Все смешалось к тому времени в Москве.
По улицам проходили под конвоем тысячные толпы узбеков в зеленых халатах. Восстание в Средней Азии было подавлено, и узбеков гнали на Мурман – достраивать полярную железную дорогу и умирать. Первый сухой снег сыпался на расшитые серебром черные тюбетейки. Это нашествие обреченных длилось несколько дней.
В коренную Москву влились беженцы из Польши, Прибалтики и Белоруссии. В певучий московский говор все чаще вторгались быстрые и шипящие акценты.
Престарелые евреи, похожие на раввинов, ходили по Москве, прикрываясь от снега зонтиками.
Поэты-символисты, начисто потерявшие представление о реальности, пели о бледных призраках страсти и огне нездешних вожделений. В общей сумятице мыслей и чувств их уже не замечали. Было не до них.
В редакции жизнь не замирала ни на час – ни днем, ни ночью. Все свободное время сотрудники проводили в редакции. Спорили, шумели и ждали событий.
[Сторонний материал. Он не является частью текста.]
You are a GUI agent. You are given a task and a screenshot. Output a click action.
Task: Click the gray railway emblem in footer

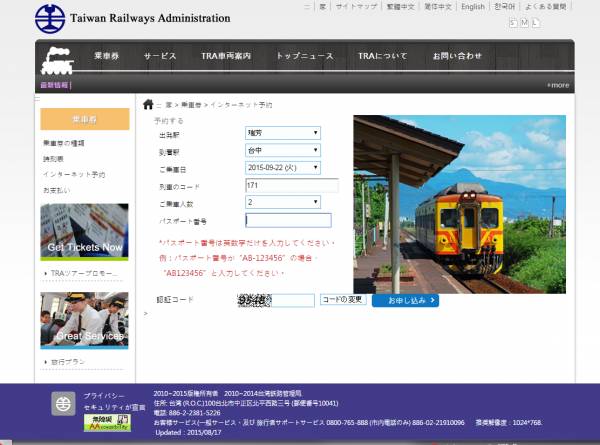click(x=63, y=403)
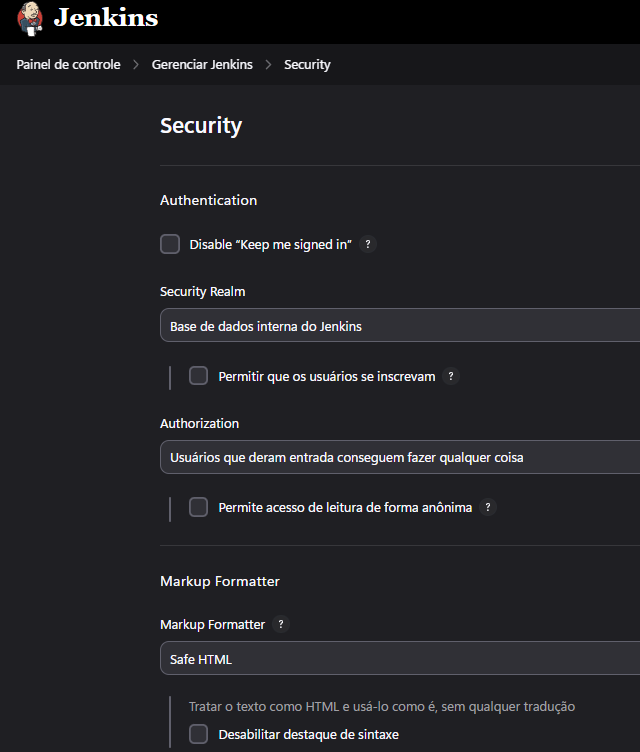Open the Security Realm dropdown
640x752 pixels.
click(400, 326)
Из Петрограда приходили тревожные слухи. Приезжие рассказывали о грозных очередях за хлебом, о коротких гневных митингах на улицах и площадях, о волнениях на заводах.
Вскоре после убийства Распутина лысый позвал меня к себе.
– Вот что, – сказал он, – ваши очерки нравятся. Вам удается уловить нечто такое… народное. Поэтому возникла идея – послать вас в глухой уезд, чтобы написать, о чем думают сейчас в тургеневской России.
Я согласился. Начали соображать, куда бы поехать, где найти поближе к Москве самый глухой уезд.
При разговоре присутствовал известный театральный критик и знаток Чехова, кротчайший Юрий Соболев. Все и в глаза, и за глаза звали его Юрочкой.
– Чехов писал, – сказал Юрочка, – что воплощением российской дичи был для него городок Ефремов Тульской губернии. Это где-то под Ельцом. Кстати, тургеневские места. Ефремов стоит на реке Красивая Меча. Помните «Касьян с Красивой Мечи». Вот и поезжайте туда.
В Ефремов я приехал ночью. До рассвета я просидел в холодном станционном буфете, выкрашенном в грязный лиловый цвет. Кроме остывшего чая, в буфете ничего не было.
Коптили керосиновые лампы. Станционный бородатый жандарм несколько раз проходил мимо, строго поглядывая на меня и бренча шпорами.